Directions for this task: The answer consists solely of the listing's lines from the first through the line containing "Task: Click the X icon in top toolbar", each reproduced exactly.
^^^^
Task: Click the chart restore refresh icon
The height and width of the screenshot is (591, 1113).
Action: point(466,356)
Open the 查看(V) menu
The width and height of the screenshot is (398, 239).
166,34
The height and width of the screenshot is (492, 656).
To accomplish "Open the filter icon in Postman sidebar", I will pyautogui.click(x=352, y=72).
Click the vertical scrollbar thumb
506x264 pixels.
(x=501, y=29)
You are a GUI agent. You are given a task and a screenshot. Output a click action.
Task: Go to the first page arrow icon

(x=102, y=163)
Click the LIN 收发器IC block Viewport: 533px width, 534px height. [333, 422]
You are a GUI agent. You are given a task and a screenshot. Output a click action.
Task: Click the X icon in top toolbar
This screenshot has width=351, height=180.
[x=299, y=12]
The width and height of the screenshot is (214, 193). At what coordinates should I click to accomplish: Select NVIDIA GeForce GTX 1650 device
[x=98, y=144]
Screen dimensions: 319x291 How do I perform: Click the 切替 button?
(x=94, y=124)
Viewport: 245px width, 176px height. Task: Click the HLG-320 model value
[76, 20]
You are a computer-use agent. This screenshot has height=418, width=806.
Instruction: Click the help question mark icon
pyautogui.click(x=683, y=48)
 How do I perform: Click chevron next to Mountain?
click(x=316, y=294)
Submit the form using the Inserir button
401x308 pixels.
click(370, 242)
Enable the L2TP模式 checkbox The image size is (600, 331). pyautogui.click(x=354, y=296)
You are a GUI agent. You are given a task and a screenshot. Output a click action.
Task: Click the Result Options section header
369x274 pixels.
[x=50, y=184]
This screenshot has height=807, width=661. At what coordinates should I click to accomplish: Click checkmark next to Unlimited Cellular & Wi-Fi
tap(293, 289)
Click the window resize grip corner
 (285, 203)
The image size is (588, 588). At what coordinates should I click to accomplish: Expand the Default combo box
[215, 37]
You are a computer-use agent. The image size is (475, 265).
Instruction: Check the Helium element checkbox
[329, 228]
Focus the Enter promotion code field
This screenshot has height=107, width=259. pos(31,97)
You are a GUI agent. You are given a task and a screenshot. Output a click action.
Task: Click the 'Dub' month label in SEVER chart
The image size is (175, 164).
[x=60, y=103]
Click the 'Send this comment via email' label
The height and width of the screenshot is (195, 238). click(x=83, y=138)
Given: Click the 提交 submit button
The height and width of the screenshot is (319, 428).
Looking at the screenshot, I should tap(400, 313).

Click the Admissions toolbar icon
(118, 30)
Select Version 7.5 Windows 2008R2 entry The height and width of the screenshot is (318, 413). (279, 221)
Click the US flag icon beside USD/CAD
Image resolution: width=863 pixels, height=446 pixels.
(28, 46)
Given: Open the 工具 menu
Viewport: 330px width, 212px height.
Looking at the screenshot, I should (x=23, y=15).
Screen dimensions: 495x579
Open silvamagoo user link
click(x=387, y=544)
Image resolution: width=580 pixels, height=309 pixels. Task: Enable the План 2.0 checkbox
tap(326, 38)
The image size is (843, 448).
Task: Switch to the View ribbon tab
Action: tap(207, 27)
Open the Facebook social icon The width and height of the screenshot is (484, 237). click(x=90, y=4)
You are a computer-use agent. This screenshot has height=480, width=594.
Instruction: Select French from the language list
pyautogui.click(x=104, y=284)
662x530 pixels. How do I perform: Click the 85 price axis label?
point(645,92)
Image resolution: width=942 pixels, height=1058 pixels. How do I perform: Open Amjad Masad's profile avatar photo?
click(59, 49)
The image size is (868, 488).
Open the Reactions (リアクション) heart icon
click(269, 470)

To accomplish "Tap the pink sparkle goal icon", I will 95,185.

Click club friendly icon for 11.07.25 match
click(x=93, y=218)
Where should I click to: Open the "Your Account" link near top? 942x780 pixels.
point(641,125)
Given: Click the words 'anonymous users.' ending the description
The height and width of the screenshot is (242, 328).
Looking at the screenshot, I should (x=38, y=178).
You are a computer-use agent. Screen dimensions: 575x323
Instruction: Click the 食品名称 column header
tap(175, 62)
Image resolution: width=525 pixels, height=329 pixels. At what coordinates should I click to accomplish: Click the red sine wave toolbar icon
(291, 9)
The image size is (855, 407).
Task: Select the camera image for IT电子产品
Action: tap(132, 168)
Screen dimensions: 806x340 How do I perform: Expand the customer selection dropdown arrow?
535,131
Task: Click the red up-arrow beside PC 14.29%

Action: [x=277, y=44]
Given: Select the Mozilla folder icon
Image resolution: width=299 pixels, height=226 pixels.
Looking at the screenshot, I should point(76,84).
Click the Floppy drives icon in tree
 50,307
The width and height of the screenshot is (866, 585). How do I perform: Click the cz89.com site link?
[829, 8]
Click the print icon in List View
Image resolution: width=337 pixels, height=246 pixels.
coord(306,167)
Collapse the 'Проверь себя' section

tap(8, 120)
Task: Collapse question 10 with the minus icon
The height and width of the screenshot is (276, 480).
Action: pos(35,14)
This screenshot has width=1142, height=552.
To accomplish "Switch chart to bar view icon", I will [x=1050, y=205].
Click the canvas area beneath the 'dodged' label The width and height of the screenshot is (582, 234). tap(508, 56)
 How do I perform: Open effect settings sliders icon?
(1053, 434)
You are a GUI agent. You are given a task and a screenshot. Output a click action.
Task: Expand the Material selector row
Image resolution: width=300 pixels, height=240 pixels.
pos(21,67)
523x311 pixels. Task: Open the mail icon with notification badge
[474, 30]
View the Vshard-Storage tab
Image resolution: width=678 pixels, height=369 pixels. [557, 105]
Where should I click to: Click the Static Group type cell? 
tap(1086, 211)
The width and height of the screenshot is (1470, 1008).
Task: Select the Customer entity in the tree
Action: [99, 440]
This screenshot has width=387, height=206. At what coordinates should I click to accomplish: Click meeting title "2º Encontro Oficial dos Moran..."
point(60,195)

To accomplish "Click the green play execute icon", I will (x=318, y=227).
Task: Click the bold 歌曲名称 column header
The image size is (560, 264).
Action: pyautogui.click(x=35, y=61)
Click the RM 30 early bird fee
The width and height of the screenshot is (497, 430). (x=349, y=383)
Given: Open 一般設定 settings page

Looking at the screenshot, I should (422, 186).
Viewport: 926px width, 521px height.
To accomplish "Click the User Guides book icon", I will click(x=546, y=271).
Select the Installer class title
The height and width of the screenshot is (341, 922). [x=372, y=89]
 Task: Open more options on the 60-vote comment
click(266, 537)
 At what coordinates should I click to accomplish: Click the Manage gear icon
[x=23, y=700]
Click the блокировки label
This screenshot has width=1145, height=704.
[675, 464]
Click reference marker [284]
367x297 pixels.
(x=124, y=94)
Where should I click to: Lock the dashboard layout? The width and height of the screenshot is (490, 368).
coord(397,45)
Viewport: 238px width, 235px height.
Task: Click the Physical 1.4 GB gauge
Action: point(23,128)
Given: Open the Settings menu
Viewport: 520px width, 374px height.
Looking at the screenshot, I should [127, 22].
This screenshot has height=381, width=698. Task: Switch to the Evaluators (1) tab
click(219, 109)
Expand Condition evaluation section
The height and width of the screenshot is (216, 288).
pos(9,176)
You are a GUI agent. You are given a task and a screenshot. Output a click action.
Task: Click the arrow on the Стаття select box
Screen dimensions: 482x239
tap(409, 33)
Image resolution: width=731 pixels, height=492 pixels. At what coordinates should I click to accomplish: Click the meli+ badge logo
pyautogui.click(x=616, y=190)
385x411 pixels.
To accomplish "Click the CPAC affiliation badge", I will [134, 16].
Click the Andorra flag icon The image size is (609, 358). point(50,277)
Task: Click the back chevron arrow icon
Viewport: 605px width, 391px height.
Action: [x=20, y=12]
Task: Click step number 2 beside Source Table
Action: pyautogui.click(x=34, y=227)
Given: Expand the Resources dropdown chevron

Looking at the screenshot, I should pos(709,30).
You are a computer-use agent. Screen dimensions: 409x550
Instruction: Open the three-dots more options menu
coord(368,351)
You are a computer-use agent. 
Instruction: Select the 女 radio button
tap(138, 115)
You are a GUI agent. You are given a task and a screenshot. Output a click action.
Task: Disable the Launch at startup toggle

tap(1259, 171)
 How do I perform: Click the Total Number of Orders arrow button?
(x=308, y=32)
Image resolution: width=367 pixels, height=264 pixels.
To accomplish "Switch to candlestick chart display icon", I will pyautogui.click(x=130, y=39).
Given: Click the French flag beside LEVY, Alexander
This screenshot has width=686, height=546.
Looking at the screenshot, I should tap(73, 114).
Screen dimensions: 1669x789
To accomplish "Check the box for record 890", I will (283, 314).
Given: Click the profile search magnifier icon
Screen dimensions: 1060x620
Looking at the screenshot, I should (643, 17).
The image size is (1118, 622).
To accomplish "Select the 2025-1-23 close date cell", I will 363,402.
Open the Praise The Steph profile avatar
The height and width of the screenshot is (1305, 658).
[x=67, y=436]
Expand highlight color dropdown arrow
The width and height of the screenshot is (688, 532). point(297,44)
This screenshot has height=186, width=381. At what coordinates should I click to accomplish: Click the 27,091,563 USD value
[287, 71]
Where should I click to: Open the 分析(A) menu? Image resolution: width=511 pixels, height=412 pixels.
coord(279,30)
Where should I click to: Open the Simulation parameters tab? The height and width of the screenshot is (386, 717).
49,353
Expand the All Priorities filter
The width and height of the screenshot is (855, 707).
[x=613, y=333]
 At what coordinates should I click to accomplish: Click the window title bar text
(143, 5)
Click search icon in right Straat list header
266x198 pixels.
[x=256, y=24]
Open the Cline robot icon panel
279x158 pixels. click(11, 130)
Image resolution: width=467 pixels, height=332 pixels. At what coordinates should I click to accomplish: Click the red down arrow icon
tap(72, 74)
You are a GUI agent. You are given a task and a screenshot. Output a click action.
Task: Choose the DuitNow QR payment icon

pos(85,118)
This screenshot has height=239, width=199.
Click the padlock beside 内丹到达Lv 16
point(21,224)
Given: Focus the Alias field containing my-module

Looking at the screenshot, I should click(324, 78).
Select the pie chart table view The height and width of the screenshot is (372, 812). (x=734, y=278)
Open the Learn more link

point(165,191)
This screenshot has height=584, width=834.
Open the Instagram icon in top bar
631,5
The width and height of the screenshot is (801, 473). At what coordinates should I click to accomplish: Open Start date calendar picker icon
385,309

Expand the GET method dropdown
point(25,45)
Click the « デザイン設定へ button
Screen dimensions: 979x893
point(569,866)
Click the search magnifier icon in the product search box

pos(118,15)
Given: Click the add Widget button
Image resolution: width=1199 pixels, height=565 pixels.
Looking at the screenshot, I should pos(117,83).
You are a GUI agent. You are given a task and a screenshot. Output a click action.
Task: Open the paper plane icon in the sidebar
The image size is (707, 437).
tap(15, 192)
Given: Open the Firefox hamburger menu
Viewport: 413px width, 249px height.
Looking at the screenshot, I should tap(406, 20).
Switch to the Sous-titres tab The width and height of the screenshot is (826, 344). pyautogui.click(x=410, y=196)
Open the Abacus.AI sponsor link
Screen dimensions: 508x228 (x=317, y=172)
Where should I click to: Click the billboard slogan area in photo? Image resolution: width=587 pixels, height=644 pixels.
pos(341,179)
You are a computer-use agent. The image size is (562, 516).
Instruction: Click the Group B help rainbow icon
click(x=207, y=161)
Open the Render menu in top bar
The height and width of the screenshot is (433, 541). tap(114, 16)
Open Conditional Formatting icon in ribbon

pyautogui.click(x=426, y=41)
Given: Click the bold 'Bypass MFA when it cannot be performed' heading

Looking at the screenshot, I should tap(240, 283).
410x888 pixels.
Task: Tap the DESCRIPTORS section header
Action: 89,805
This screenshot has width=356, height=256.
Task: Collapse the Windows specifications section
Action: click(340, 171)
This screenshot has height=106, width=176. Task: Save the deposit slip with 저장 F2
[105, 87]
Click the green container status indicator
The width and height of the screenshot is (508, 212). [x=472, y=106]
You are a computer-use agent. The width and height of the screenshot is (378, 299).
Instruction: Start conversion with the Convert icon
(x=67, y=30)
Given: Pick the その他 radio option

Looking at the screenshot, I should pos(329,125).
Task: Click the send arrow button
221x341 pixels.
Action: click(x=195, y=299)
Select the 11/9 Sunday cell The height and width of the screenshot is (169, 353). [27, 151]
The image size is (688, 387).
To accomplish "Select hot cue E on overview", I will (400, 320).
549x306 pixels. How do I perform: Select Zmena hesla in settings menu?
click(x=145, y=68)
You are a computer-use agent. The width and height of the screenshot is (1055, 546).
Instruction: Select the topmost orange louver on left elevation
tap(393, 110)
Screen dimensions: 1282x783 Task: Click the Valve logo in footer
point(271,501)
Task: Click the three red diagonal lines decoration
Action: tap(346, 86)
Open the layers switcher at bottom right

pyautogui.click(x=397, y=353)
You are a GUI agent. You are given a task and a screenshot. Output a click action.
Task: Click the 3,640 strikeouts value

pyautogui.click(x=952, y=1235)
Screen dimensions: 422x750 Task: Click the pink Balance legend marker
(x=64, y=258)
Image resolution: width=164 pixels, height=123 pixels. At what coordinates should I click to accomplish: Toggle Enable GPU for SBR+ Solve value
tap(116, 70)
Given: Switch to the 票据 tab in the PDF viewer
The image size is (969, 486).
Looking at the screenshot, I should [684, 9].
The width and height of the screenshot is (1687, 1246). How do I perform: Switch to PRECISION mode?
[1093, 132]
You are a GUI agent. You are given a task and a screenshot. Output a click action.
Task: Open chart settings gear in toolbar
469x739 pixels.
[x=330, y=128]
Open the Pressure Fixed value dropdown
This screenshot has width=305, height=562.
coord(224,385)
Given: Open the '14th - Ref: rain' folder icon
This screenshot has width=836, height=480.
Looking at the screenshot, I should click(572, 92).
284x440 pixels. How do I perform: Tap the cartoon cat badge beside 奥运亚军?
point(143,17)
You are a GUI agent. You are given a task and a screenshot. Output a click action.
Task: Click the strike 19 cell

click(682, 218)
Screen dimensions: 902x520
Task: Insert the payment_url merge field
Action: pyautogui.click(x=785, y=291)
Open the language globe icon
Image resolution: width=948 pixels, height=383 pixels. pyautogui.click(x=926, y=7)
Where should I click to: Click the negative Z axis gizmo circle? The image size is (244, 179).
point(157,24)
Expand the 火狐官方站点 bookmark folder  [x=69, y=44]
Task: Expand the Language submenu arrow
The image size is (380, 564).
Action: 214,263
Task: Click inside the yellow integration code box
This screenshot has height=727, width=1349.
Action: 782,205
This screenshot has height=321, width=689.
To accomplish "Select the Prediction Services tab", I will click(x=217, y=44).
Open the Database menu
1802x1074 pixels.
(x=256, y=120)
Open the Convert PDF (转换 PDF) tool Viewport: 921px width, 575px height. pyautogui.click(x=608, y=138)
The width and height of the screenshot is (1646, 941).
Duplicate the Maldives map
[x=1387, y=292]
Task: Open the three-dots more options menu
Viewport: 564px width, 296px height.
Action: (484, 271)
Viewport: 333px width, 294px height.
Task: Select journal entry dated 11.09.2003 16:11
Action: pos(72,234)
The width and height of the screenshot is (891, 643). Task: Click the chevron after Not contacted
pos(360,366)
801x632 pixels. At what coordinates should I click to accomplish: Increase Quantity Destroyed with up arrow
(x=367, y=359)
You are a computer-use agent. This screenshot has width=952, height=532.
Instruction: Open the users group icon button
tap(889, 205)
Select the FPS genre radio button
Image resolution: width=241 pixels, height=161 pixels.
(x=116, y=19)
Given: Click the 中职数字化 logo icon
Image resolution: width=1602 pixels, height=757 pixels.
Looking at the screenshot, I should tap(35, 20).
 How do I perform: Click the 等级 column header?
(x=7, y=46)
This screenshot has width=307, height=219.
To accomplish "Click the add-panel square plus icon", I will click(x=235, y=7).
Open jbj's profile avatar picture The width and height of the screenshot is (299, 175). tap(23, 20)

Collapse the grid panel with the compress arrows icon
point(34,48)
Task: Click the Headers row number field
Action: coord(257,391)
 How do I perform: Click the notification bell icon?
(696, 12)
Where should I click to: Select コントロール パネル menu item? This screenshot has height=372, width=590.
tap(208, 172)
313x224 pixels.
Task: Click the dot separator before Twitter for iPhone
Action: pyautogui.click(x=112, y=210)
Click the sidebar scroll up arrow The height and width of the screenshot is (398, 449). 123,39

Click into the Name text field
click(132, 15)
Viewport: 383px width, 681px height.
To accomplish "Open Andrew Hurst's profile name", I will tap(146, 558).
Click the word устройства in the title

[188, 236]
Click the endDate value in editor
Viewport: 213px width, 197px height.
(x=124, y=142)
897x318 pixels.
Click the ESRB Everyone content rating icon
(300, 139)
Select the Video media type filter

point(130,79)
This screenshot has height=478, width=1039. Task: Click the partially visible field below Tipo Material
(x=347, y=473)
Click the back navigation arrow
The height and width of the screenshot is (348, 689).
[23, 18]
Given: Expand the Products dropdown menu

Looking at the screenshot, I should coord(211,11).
^^^^
Response for this exercise:
Task: Click the chart restore refresh icon
The height and width of the screenshot is (591, 1113).
Action: point(466,356)
Open the 查看(V) menu
The width and height of the screenshot is (398, 239).
166,34
The height and width of the screenshot is (492, 656).
To accomplish "Open the filter icon in Postman sidebar", I will pyautogui.click(x=352, y=72).
Click the vertical scrollbar thumb
506x264 pixels.
(x=501, y=29)
You are a GUI agent. You are given a task and a screenshot. Output a click action.
Task: Go to the first page arrow icon

(x=102, y=163)
Click the LIN 收发器IC block Viewport: 533px width, 534px height. [333, 422]
You are a GUI agent. You are given a task and a screenshot. Output a click action.
Task: Click the X icon in top toolbar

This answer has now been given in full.